J’avais terminé ma visite et fait toutes mes prescriptions. J’avais envie de m’accorder une petite pause.
J’étais médecin, dans le cadre de la coopération scientifique, en soins palliatifs à l’Hôpital St Louis de Jérusalem.
Un hôpital aux grilles bleues faisant face aux murailles de la Vieille Ville, à l’intersection de la rue des Juges qui remonte vers le quartier orthodoxe de Méa Shéarim, et de la rue Saladin qui descend vers la ville arabe.
Je me tenais en bas de l’escalier monumental, qui mène aux chambres, et le spectacle était impressionnant.
Bien sûr la fresque de 5 mètres de haut représentant les blasons des chevaliers de la Première Croisade, mais surtout les infirmières, les aide-soignantes, les volontaires qui lavaient à grande eau les dalles de l’Hôpital Saint Louis.
Sous la direction sévère de l’infirmière-chef Sœur Christina, une nonne irlandaise, qui depuis plus de 10 jours procédait au grand nettoyage avant Pessah.
En plus de prodiguer, avec compétence et dévouement, des soins aux malades, Sœur Christina avait traqué le hametz dans tous les recoins.
Elle était épuisée, mais pour elle, le respect de la foi de chacun des patients hospitalisés était fondamental. Le premier Seder approchait et il fallait que cet hôpital géré par les Sœurs de Saint Joseph de l’Apparition, soit « casher le Pessah » pour nos malades juifs. Sœur Christina était inflexible.

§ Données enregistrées
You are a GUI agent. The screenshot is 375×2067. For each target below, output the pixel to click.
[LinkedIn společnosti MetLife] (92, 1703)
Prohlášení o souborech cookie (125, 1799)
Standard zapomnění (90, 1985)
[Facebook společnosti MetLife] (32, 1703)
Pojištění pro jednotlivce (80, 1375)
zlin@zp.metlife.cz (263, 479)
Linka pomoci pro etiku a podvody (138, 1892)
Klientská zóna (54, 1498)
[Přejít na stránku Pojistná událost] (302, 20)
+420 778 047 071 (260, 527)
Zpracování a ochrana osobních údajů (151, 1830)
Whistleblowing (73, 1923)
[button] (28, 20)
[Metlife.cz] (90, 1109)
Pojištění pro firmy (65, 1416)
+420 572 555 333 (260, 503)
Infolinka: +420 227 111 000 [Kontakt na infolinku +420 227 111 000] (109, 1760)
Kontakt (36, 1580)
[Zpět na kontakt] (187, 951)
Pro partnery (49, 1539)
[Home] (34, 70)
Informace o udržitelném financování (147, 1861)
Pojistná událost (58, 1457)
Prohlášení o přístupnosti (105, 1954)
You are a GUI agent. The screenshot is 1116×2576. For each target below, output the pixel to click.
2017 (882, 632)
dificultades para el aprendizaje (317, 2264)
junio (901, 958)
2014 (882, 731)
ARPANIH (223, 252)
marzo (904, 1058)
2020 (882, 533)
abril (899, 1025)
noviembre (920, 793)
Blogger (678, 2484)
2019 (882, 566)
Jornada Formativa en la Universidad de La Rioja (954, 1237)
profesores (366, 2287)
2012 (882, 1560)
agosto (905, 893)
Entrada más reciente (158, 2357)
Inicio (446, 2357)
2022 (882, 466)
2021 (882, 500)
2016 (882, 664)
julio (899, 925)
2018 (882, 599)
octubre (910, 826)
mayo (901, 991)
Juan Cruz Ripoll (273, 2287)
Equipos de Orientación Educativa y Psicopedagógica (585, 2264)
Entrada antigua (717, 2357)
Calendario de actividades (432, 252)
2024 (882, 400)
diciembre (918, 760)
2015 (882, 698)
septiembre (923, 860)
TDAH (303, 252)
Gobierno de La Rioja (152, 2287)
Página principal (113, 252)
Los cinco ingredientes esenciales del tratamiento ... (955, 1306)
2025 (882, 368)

§ Consignes de l'exercice
1) D'après l'extrait, quelle congrégation gère l'hôpital ?
2) Recopiez, s'il vous plaît, le passage de l'extrait qui commence par « Sous la direction » et se poursuit jusqu'à « Christina était inflexible. ».

§ Corrigé des tâches
1) Les Sœurs de Saint Joseph de l’Apparition.

2)
Sous la direction sévère de l’infirmière-chef Sœur Christina, une nonne irlandaise, qui depuis plus de 10 jours procédait au grand nettoyage avant Pessah.
En plus de prodiguer, avec compétence et dévouement, des soins aux malades, Sœur Christina avait traqué le hametz dans tous les recoins.
Elle était épuisée, mais pour elle, le respect de la foi de chacun des patients hospitalisés était fondamental. Le premier Seder approchait et il fallait que cet hôpital géré par les Sœurs de Saint Joseph de l’Apparition, soit « casher le Pessah » pour nos malades juifs. Sœur Christina était inflexible.